Transfer ends one of several bitter standoffs straining bilateral ties as US secretary of state meets Karzai in Kabul.

Afghanistan has taken full control of Bagram military prison from the US, as US-led forces wind down more than a decade of war.

On Tuesday, US Secretary of State John Kerry met for a second day in a row with Afghan President Hamid Karzai to discuss the handover among other issues, as they tried to end recent tensions.

The handover on Monday follows an agreement reached after a week of negotiations between US and Afghan officials, which includes assurances that inmates who “pose a danger” to Afghans and international forces will continue to be detained under Afghan law.

Kerry arrived in Kabul for a surprise trip, holding a news conference with Karzai on Monday in which he said that both governments were “on the same page” on talks with the Taliban, another source of political strain in recent weeks.

Karzai praised the handover as a positive step for the Afghan-US relations, and said that he hoped that negotiations to reach an agreement to govern US presence in Afghanistan after 2014 would reach a favourable conclusion.

On talks with the Taliban, Karzai said that the Taliban would have to join the talks soon, and that neighbouring Pakistan also has a role to play in securing a peace deal.

Earlier, Chuck Hagel, the US defence secretary, spoke with Karzai by phone about the detention facility, which is located next to Bagram airfield.

“The secretary welcomed president Karzai’s commitment that the transfer will be carried out in a way that assures the safety of the Afghan people and coalition forces, by keeping dangerous individuals detained in a secure and humane manner in accordance with Afghan law,” George Little, Pentagon spokesman, said in a statement.

After Monday’s handover, the facility was renamed the Afghan National Detention Facility at Parwan and the US military said it would provide the Afghan army with advisers and $39m in funding.

‘Karzai angered’

The US last year agreed to hand over responsibility for most of the more than 3,000 detainees at the prison to Afghanistan and held a transfer ceremony in September.

US soldiers remained at the prison, however, and controlled the area around it.

A formal ceremony transferring the last prisoners to Afghan custody collapsed at the last minute two weeks ago when General Joseph Dunford, the head of international forces in Afghanistan, called it off after Karzai rejected part of the transfer deal.

The collapse provoked an angry response from Karzai and embarrassed both sides as Hagel was starting his first official visit to the country as defense secretary.

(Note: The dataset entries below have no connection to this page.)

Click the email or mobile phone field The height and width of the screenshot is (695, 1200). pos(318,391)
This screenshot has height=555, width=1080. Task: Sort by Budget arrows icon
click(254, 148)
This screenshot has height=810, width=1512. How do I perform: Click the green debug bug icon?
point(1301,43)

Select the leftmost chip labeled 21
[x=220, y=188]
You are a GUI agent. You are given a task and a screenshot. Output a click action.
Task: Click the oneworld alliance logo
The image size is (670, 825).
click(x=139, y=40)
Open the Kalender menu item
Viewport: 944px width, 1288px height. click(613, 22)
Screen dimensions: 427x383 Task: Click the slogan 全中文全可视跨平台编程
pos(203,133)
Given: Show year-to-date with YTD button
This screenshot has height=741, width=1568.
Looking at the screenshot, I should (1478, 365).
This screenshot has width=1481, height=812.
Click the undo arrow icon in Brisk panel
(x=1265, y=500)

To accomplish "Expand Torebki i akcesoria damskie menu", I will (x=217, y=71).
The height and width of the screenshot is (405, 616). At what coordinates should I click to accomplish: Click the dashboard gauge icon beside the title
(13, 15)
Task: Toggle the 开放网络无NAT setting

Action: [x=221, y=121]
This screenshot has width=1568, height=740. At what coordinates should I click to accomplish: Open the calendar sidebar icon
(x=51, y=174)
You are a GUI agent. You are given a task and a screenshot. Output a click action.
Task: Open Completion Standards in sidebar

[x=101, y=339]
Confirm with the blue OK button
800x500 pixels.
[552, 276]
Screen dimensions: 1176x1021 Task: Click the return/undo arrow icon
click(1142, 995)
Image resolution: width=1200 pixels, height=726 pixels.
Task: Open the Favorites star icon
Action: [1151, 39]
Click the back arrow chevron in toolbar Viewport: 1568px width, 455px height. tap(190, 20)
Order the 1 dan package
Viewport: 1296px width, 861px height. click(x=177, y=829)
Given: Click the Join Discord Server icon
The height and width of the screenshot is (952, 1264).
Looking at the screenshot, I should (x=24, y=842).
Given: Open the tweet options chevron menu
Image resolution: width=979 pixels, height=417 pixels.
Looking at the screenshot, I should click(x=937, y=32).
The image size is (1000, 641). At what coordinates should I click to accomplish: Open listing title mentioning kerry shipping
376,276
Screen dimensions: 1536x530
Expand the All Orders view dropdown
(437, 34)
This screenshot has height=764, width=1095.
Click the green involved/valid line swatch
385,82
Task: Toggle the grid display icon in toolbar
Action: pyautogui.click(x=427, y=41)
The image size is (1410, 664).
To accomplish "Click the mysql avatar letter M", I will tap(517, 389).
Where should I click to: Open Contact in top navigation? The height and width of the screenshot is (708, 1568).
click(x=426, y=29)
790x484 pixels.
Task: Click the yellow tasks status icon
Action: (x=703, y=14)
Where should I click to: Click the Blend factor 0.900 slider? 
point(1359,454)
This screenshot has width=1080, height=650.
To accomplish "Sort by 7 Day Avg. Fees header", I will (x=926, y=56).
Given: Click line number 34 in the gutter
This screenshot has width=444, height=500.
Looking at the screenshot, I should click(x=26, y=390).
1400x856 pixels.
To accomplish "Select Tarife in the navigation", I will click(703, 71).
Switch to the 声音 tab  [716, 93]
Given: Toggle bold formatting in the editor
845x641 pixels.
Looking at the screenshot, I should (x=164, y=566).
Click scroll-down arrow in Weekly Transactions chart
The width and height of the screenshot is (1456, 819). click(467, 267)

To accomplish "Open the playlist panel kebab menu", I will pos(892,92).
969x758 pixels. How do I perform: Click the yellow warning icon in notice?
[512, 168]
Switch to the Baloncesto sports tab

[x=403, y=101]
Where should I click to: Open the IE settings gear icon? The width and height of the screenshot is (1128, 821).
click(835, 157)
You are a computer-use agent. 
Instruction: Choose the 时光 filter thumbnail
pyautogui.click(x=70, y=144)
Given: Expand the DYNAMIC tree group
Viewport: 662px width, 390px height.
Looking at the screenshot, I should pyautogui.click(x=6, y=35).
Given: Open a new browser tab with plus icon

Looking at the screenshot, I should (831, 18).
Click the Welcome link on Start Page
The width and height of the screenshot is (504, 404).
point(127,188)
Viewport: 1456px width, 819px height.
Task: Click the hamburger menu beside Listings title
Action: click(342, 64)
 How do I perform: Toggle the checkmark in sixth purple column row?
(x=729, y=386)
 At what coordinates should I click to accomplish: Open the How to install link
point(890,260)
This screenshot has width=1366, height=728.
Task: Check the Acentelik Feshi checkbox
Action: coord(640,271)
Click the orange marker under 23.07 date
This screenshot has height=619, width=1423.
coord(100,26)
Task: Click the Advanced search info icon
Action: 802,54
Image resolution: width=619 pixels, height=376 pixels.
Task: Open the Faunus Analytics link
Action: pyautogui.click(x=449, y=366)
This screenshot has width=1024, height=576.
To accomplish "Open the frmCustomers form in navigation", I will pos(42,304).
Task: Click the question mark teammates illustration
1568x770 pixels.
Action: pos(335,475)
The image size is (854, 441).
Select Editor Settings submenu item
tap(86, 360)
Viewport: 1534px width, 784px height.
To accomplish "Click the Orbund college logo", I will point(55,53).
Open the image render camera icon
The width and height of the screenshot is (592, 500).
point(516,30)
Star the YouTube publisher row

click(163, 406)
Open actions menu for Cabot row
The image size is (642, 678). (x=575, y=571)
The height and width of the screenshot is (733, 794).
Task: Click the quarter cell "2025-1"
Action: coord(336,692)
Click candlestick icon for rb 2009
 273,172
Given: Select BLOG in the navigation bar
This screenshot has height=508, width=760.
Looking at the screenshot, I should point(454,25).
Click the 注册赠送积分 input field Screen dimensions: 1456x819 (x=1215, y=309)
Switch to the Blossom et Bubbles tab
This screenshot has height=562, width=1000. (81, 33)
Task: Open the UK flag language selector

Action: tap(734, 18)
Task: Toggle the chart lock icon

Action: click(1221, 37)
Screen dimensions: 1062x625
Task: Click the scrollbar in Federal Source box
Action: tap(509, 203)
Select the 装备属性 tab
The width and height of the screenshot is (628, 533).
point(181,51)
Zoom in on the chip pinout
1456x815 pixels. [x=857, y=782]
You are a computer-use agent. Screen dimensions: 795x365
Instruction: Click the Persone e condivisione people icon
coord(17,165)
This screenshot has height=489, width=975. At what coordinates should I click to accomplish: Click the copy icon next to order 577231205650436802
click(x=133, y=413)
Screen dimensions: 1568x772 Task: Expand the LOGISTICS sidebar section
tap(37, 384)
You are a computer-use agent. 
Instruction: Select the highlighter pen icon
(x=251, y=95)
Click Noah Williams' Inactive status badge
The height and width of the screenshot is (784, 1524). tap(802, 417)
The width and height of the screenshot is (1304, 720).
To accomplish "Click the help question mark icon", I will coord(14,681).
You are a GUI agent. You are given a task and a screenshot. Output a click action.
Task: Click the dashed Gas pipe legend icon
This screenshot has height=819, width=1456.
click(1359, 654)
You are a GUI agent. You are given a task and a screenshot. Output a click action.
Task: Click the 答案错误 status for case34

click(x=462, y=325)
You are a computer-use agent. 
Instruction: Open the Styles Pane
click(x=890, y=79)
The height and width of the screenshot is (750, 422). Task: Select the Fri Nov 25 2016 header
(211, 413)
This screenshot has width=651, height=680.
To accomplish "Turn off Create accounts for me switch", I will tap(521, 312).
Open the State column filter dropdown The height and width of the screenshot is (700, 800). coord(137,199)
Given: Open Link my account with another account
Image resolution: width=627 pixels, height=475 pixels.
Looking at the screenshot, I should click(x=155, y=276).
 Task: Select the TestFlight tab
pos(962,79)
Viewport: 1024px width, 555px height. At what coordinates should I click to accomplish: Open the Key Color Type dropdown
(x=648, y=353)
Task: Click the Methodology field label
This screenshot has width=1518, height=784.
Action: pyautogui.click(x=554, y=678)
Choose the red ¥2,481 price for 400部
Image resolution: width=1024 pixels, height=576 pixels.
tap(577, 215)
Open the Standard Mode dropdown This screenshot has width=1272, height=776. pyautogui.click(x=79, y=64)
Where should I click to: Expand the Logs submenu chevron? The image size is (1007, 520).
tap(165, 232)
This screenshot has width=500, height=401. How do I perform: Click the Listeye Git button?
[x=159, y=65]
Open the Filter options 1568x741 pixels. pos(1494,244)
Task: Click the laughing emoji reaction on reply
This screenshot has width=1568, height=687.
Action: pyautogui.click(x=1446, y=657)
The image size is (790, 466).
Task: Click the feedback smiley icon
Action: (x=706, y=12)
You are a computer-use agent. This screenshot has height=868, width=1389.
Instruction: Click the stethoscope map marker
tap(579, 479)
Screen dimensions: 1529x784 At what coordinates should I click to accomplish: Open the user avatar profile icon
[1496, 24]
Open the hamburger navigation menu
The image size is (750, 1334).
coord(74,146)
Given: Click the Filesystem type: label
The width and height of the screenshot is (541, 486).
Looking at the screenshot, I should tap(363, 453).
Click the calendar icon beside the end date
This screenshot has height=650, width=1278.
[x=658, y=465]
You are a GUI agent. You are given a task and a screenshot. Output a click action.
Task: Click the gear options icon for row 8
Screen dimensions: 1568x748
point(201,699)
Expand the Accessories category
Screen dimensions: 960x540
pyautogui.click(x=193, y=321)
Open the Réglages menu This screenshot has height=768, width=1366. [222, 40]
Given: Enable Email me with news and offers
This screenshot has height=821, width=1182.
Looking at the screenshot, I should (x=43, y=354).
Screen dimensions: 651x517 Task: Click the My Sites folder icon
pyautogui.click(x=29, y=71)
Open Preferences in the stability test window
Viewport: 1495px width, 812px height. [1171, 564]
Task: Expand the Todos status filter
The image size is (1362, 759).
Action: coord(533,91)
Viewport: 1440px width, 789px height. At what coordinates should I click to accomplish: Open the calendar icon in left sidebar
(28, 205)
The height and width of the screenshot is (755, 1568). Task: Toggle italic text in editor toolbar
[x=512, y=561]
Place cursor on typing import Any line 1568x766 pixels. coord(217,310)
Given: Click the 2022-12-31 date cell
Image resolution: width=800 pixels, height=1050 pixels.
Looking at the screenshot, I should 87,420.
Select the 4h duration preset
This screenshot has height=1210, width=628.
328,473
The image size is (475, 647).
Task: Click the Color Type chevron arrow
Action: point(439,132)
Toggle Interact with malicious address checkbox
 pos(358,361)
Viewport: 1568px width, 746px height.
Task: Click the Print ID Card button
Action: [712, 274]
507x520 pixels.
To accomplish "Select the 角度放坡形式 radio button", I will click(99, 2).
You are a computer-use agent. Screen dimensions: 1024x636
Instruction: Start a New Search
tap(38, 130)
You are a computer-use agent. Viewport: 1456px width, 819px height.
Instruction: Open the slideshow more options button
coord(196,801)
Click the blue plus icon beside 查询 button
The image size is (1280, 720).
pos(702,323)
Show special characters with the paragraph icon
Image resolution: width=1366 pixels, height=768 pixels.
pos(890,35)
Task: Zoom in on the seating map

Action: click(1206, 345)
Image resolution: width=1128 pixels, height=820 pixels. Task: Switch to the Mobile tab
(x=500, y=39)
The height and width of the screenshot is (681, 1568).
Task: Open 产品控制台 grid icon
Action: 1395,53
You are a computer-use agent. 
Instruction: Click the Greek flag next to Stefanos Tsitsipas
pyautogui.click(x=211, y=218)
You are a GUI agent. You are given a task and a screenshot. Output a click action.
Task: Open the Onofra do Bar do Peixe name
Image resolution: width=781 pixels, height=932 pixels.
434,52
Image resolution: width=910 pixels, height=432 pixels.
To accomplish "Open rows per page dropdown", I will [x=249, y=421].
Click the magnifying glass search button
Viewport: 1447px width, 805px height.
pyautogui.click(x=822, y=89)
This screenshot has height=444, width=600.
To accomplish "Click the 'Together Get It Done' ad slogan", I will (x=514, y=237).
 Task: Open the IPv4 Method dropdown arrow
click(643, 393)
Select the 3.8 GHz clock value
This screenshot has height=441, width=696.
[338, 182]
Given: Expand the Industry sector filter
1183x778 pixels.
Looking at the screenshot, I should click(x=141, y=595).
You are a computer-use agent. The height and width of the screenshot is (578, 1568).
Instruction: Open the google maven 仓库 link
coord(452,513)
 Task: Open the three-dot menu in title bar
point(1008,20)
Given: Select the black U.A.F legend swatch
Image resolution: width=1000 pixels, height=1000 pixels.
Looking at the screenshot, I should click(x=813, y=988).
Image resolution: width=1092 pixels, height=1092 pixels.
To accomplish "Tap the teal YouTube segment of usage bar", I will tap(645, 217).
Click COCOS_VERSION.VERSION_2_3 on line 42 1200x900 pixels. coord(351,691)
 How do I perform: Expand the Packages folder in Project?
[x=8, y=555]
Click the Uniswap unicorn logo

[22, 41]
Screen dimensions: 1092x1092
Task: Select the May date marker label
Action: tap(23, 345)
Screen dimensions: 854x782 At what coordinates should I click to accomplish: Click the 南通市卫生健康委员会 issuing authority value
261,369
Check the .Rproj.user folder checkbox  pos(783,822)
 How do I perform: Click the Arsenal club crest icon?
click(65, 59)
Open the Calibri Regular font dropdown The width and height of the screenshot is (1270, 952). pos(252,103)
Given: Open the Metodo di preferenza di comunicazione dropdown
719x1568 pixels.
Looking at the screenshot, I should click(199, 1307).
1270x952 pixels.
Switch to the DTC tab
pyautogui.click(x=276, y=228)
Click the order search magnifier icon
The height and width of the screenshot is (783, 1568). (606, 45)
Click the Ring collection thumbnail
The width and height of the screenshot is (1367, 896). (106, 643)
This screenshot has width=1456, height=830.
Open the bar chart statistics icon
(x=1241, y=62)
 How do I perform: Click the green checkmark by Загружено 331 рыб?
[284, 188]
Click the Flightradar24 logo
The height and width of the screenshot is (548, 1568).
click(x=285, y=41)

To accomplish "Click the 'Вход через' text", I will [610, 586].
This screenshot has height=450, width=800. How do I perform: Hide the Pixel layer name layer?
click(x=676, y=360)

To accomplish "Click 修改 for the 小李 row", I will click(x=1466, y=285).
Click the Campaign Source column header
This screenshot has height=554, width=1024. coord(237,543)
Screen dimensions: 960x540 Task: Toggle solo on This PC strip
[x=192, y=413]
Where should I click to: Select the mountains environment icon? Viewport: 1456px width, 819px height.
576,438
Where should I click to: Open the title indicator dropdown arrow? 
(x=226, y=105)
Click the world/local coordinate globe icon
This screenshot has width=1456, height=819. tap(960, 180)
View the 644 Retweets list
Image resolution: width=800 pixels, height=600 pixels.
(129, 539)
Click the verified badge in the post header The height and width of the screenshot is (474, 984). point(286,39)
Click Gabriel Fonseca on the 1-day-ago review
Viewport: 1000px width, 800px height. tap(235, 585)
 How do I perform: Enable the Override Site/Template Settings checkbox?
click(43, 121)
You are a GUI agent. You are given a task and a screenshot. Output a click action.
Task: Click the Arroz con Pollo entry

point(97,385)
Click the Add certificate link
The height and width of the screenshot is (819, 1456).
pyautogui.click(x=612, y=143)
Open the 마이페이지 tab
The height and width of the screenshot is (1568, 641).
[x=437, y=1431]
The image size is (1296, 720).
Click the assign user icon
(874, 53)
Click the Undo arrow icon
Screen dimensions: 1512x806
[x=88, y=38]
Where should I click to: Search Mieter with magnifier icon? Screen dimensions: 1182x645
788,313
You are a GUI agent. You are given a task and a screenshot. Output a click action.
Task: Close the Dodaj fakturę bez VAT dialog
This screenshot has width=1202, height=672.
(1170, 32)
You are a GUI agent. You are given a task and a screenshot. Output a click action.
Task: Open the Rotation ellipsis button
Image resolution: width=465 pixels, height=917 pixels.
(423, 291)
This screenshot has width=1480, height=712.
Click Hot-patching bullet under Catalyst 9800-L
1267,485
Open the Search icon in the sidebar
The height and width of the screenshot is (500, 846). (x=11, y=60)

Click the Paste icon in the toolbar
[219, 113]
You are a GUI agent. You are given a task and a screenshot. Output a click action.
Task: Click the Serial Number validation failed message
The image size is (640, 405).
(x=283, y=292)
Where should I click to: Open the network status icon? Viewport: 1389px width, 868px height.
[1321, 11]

The Afghan government raised concerns about keeping suspects in detention who had not faced any formal charges in court, calling any US insistence to detain suspected anti-state fighters as a violation of sovereignty.

At the formal handover ceremony on Monday, Dunford said the transfer “highlights an increasingly confident, capable and sovereign Afghanistan”.

About three dozen non-Afghan detainees, including Pakistanis and other nationals, will remain in US hands under the new agreement. The exact number and nationality of all detainees at the base has never been made public.

Rights groups, meanwhile, have raised concerns about the Afghan government’s treatment of detainees at Bagram and elsewhere.

“In the past one year, […] there hasn’t been much progress in reforming detention centres and the prison system in Afghanistan,” Horia Mosadiq, Afghanistan researcher at Amnesty, told Al Jazeera.